== TASK TO CARRY OUT ==
Beginning with the line that holds "This screenshot has width=560, height=380." and ending with the last line, please repeat the entries exactly and omit the pictures.

====================

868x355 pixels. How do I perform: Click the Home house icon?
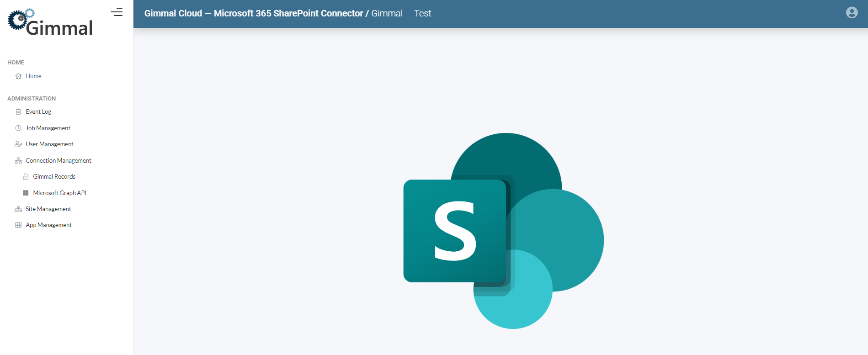pos(18,76)
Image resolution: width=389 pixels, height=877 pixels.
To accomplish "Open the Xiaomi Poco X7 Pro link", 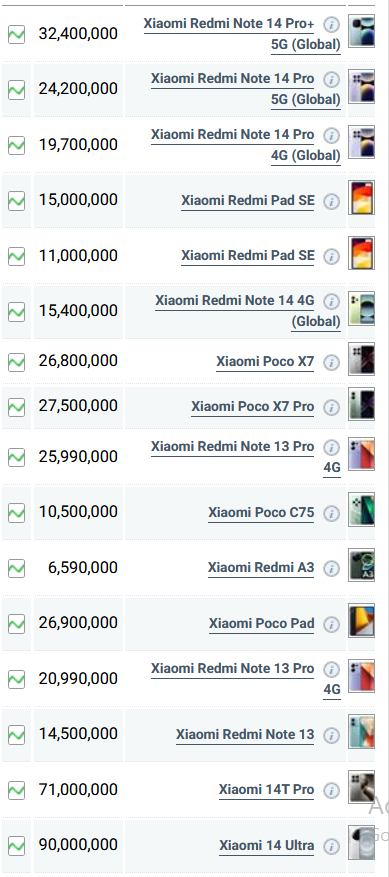I will (x=252, y=407).
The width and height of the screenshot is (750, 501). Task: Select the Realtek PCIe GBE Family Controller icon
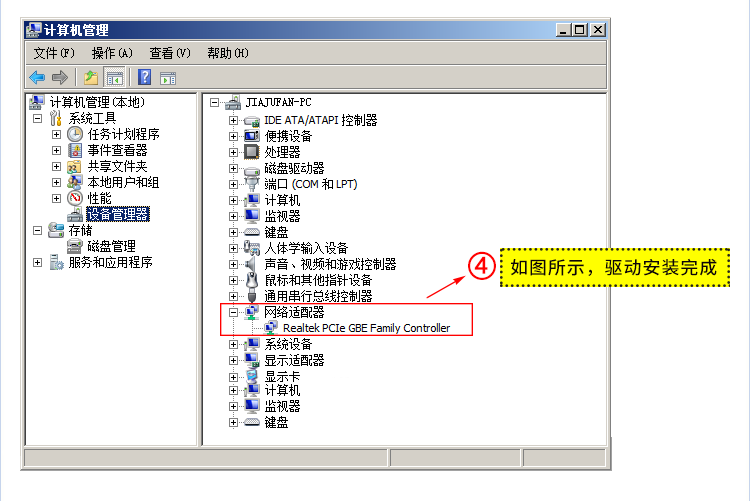[271, 328]
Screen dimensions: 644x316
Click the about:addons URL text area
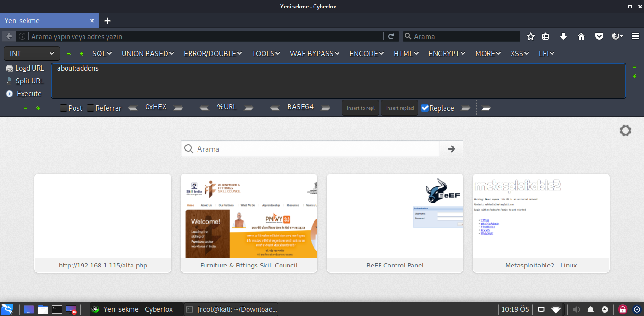(x=338, y=81)
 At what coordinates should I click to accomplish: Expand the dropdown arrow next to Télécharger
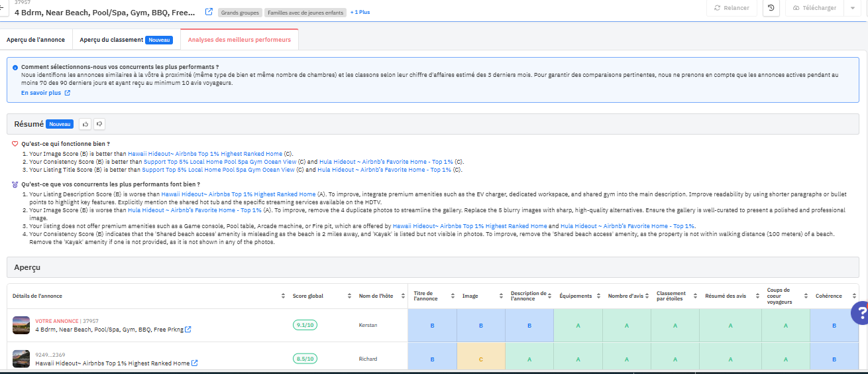[x=852, y=8]
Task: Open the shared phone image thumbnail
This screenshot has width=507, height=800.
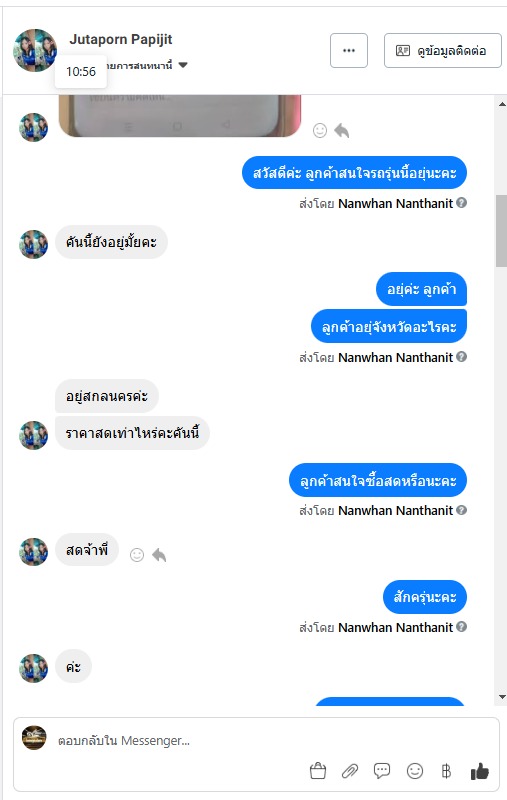Action: tap(180, 115)
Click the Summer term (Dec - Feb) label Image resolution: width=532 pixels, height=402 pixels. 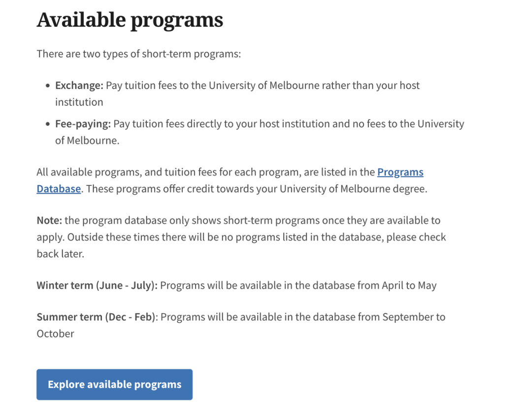96,317
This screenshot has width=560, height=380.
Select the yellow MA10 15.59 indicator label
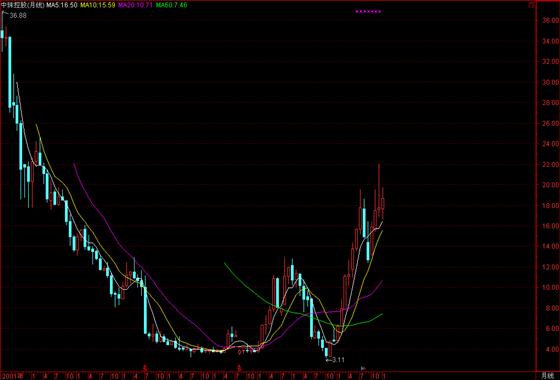tap(98, 5)
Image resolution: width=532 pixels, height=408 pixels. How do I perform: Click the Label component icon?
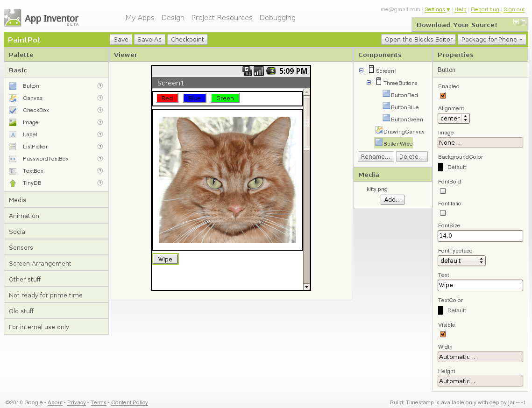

====================

== EXERCISE OUTPUT ==
This screenshot has width=560, height=380.
Select the yellow MA10 15.59 indicator label
tap(98, 5)
Image resolution: width=532 pixels, height=408 pixels. How do I perform: Click the Label component icon?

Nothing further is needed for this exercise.